===== Working data

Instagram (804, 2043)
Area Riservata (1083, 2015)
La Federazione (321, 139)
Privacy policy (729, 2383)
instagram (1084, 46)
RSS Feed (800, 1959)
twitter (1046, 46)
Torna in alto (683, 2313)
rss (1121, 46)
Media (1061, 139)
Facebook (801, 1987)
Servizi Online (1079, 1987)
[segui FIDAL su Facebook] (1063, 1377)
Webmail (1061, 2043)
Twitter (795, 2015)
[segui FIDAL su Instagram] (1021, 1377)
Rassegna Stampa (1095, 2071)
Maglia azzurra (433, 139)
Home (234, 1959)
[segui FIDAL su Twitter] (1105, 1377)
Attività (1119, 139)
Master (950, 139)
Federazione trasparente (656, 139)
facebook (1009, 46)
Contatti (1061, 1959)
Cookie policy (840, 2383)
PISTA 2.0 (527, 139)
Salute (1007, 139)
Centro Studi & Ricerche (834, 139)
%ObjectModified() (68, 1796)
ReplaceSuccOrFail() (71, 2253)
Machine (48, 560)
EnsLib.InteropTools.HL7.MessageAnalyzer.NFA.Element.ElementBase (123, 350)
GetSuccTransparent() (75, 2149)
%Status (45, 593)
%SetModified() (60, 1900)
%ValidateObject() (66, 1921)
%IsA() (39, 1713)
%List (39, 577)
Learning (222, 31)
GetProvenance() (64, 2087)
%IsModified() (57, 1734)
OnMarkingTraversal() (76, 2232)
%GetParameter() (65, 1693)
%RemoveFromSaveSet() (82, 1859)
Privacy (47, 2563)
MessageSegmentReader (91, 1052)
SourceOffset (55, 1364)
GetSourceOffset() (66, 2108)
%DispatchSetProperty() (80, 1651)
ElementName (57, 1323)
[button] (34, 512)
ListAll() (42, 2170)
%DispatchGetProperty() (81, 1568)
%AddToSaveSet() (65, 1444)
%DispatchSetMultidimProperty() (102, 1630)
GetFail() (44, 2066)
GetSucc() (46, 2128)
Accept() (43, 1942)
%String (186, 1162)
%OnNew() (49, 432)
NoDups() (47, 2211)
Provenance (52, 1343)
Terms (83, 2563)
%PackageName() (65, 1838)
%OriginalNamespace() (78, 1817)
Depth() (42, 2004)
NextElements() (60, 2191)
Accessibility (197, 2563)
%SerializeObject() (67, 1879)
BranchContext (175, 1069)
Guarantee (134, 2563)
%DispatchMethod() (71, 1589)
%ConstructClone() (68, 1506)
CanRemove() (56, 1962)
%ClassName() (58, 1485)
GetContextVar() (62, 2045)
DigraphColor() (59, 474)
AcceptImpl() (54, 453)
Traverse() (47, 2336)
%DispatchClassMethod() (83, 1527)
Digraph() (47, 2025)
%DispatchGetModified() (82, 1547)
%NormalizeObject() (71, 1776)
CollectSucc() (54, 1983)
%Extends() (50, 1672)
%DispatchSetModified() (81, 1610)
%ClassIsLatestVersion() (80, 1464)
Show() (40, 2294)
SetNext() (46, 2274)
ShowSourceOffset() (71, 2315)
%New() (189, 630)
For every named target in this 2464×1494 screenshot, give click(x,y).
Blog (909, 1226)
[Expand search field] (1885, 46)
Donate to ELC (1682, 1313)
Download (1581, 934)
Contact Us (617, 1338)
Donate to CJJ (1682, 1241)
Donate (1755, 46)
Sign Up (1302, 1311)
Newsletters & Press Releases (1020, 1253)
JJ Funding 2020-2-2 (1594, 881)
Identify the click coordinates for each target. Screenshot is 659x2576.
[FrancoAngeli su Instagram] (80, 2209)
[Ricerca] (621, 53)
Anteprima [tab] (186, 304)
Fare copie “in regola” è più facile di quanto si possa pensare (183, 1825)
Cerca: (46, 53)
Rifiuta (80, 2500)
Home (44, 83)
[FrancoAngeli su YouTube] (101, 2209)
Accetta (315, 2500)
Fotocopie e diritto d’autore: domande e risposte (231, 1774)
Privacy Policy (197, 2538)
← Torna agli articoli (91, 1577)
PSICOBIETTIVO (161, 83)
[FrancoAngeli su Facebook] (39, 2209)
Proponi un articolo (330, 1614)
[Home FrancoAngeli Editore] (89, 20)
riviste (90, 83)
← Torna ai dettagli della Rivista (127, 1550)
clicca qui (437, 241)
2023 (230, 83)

==========

Could you retype exactly the lines above, starting at the line that contains "CollectSucc() (54, 1983)" and ending at the line that contains "[Ricerca] (621, 53)", and nothing more?

CollectSucc() (54, 1983)
%Extends() (50, 1672)
%DispatchSetModified() (81, 1610)
%ClassIsLatestVersion() (80, 1464)
Show() (40, 2294)
SetNext() (46, 2274)
ShowSourceOffset() (71, 2315)
%New() (189, 630)
For every named target in this 2464×1494 screenshot, give click(x,y).
Blog (909, 1226)
[Expand search field] (1885, 46)
Donate to ELC (1682, 1313)
Download (1581, 934)
Contact Us (617, 1338)
Donate to CJJ (1682, 1241)
Donate (1755, 46)
Sign Up (1302, 1311)
Newsletters & Press Releases (1020, 1253)
JJ Funding 2020-2-2 (1594, 881)
Identify the click coordinates for each target. Screenshot is 659x2576.
[FrancoAngeli su Instagram] (80, 2209)
[Ricerca] (621, 53)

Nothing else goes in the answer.